Dass es dem Daimler-Chef mit der Diversity ernst ist, machte er auf der Konferenz unmissverständlich klar: Führungskräften, die ihre Förderquoten für 2013 nicht erreichen, drohte er mit Abzug beim Jahresbonus. Die Anmerkung von Männern, gegenüber Frauen mittlerweile benachteiligt zu werden, tat er als nicht beweisbar ab: Er kenne kein einziges Beispiel, bei dem sich die Beförderung einer Frau als Flop erwiesen habe, sagte Zetsche. „Bei Männern fallen mir mehrere ein.“

Erst dieses Frühjahr hat Daimler die Managerin und dreifache Mutter Britta Seeger zur Chefin von Mercedes-Benz in Korea ernannt. Aus Sicht Zetsches interessieren sich – allen Werbekampagnen zum Trotz – aber nach wie vor zu wenige Frauen für technische Berufe und eine Karriere als Ingenieurin.
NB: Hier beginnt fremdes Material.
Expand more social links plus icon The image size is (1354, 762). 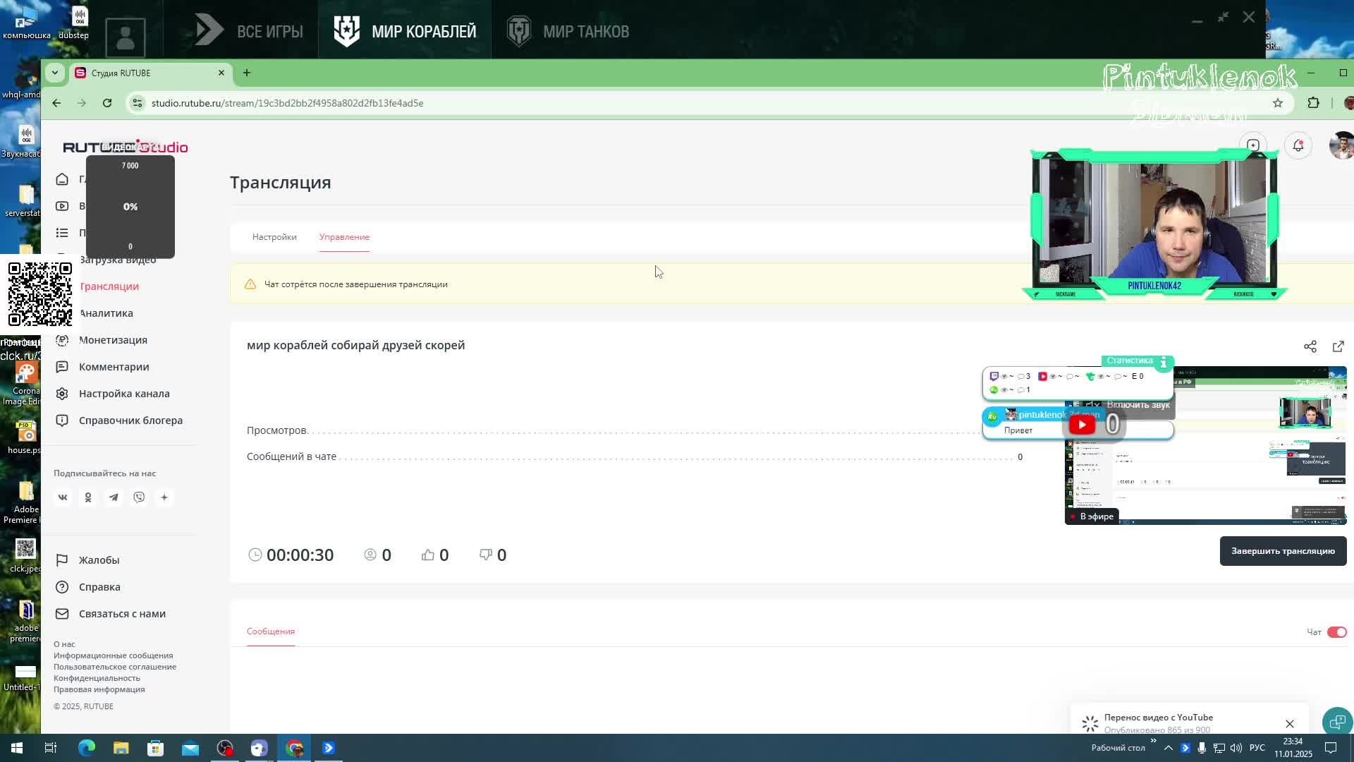pos(164,497)
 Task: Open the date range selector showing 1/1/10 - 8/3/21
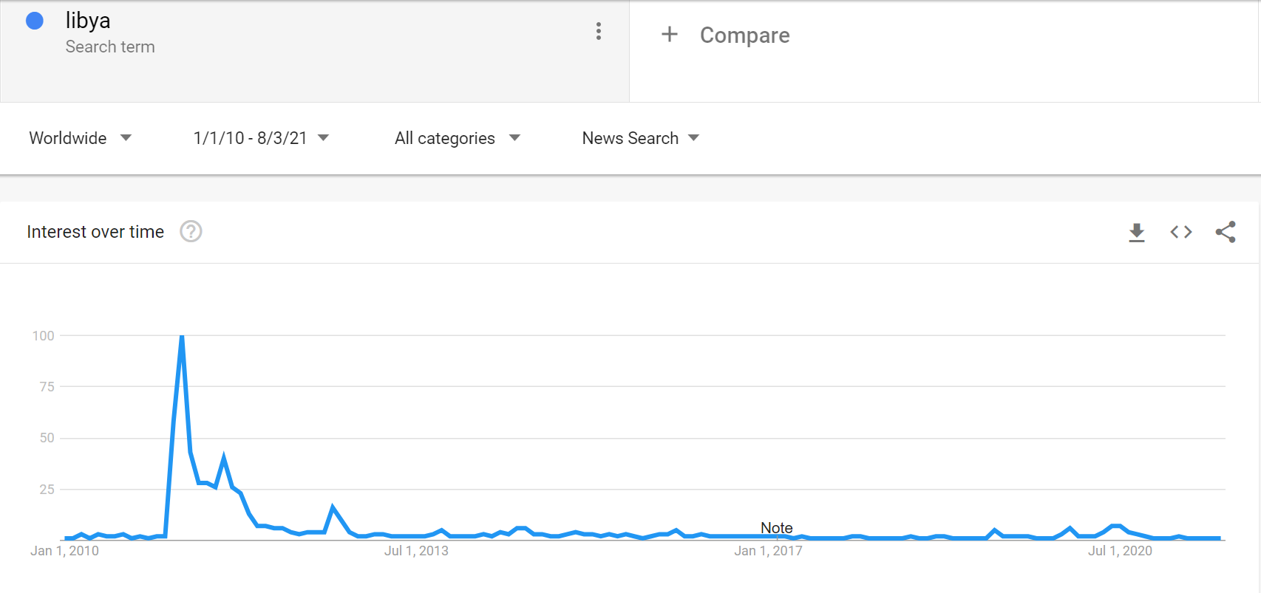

Rund acht Jahre beschäftigt sich der Autobauer mit dem Thema Vielfalt, in den Anfangszeiten wären Frauen in Spitzenämter „kaum vorstellbar“ gewesen, sagt die Diversity-Beauftragte Schwarzenbart. Inzwischen denke man bei Daimler anders, in der Entwicklung tragen heute selbstverständlich auch Ingenieurinnen Verantwortung für neue Fahrzeug-Projekte. Allerdings müsse sie den Diversity-Gedanken permanent neu in Erinnerung rufen, sagt Schwarzenbart. „Dinge wirklich zu verändern, ist keine leichte Aufgabe.“

Internationale Studien belegen das. Laut Isabelle Kürschner, Deutschland-Chefin des Diversity-Forschungsunternehmens Catalyst, übernehmen Frauen und Männer zwar gleichschnell in Firmen Projektverantwortung. Allerdings ist das Budget der Männer im Schnitt doppelt so hoch, ihr Projektteam dreimal so groß und die Beachtung durch den Vorstand somit um ein Vielfaches höher.